Resume the article about David Riera and Spanish-speaker access at Capitol Hill Ocean Week, starting right after its final sentence.

# Supplied passage
··········

Doctoral candidate secures seat at the table for Spanish speakers at ocean conservation conference

Healthy oceans begin with us. But how can everyone get involved if they don’t speak English?

David Riera

David Riera, a doctoral candidate in curriculum and instruction at FIU and a Florida Education Fund McKnight Doctoral fellow is on his way to changing ocean conservation and ensuring access for Spanish speakers.

A first-generation college student, he has bachelor’s degrees in environmental science and marine biology and a master’s degree in agroecology, all from FIU. He uses his knowledge, experience and voice to tackle environmental and social justice issues.

He will represent the Hispanic Access Foundation (HAF) and FIU as part of the advisory council for this year’s Capitol Hill Ocean Week (CHOW), a gathering of people from around the world focused on sustaining the health of our ocean and the Great Lakes.

“I have a foot in the door I’m trying to dismantle so anyone of us can walk in here,” Riera said.

··········

# Material supplied
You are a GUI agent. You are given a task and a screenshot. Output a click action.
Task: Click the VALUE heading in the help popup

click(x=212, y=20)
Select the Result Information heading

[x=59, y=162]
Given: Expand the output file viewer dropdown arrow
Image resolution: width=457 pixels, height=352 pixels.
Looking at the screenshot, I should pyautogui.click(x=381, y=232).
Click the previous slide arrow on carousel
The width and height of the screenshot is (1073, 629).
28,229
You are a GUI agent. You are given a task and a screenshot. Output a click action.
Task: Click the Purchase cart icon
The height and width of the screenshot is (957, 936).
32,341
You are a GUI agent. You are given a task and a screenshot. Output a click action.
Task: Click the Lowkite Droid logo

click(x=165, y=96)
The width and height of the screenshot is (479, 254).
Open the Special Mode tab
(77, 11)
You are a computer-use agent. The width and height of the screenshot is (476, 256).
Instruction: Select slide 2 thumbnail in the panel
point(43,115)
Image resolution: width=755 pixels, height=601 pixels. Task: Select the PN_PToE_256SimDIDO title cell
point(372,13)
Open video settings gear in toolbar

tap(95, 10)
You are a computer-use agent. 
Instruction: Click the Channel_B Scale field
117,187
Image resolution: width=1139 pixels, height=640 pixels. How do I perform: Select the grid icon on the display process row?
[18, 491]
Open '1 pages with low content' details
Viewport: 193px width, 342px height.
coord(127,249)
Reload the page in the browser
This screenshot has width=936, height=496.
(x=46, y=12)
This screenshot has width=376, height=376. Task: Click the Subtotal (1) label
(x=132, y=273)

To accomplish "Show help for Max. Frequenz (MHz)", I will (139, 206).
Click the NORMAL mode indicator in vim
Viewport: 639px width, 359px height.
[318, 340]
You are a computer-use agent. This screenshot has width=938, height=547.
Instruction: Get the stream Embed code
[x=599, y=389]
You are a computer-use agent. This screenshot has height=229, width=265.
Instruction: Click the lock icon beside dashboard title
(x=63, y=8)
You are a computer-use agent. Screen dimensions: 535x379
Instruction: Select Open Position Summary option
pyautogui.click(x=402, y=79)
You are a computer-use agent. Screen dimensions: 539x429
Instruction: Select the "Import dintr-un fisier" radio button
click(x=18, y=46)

··········

# Answer below
Riera – the only student on the council – is organizing the conference’s Spanish access component, increasing participation from the Latin, Chicano and Hispanic communities. He’s ensuring materials, presentations, roundtables and panel discussions are translated into Spanish. This will aid in creating an adaptive operating procedure that offers a safe space where diversity, inclusion, equity and justice are at the forefront of the discussion leading marine conservation in the U.S., its territories and the Great Lakes. Riera had a hand in creating the selection criteria for guests and speakers, allowing high representation and inclusion of Spanish speakers.

Within HAF, Riera is a member of the Oceans Advisory Committee. Together, they will host a flash breakout session during CHOW. The session concentrates on Hispanic youth voices.

“We are going to start seeing this space transform,” Riera said. “When we come together, we are stronger.”

CHOW runs June 8-10 and is free and open to the public.